Susan Reinhardt is the author of the new novel The Beautiful Misfits. Her other books include the novel Chimes from a Cracked Southern Belle. She lives near Asheville, North Carolina.
Q: In the book’s acknowledgments, you mention your son as one inspiration behind The Beautiful Misfits--can you say more about that?
A: My son, Niles Reinhardt, is now 30, but for nearly half of his life, he battled addiction, mainly alcohol. His brave and at times devastating journey inspired me to dedicate The Beautiful Misfits to him. He helped me with research and introduced me to other addicts who opened up and told me their stories. Some recovered. Others didn’t. Sadly, street drugs today are laced with deadly fentanyl, and many don’t survive even one bad hit.

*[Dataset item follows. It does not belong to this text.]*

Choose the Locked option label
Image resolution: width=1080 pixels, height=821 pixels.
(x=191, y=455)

My son entered a few treatment centers, and finally, got clean. He credits much of his recovery to therapy, medication, and CBD products. I’m so proud of him. A couple of years ago, he opened his own business, CBD and More Company in Fletcher, North Carolina.

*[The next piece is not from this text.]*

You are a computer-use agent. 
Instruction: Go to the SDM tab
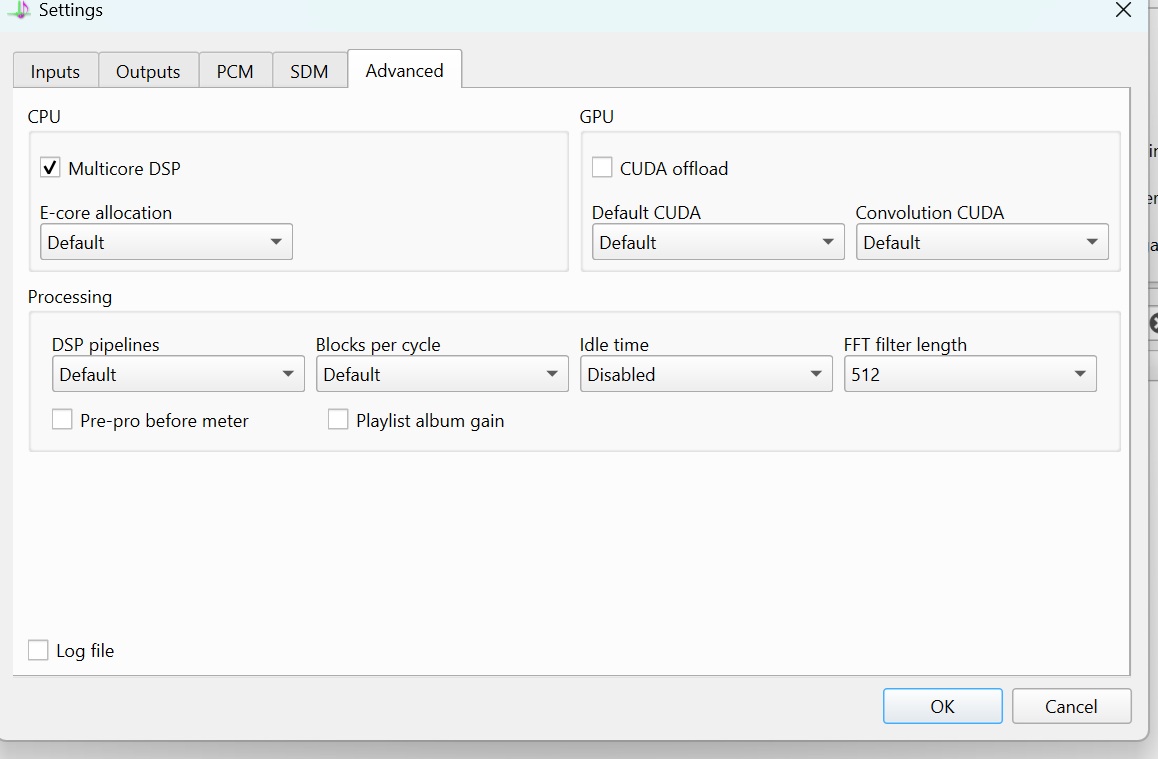click(309, 71)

Q: How did you create your character Josie Nickels?
A: Writers draw from what they know and their life experiences. I worked for nearly 30 years as a feature writer and syndicated columnist for a major newspaper chain. When I was let go during company-wide lay-offs, the kind that toss older employees out to pasture, I was still writing books but needed a part-time job. And I wanted it to be a fun job.
I was hired by Lancôme, the French luxury cosmetics company, and worked for five years as a beauty advisor and regional makeup artist for them. My only prior experience in the field had been makeovers I did for the girls in my dorm. They paid me in pizza and cheap beer. I knew with all the layers of humor and drama at the mall makeup counters, I had to feature this as a setting in a novel.
Josie, the main character in The Beautiful Misfits, is a former Emmy-winning TV anchorwoman who falls from grace during an on-air meltdown and ends up as a beauty advisor for a luxe line in a mall.
Q: The author Robert Tate Miller said of the novel, “Susan is a wonderfully gifted storyteller who combines biting wit and laugh-out-loud humor with a beautifully moving writing style. She can turn tears of laughter into the other kind in a single paragraph.” What do you think of that description, and what do you see as the role of humor in the book?
A: I love Robert and we were in college together at the University of Georgia. He’s such an amazing writer and his movies are filled with hope and humor, but also don’t shy away from real-life issues.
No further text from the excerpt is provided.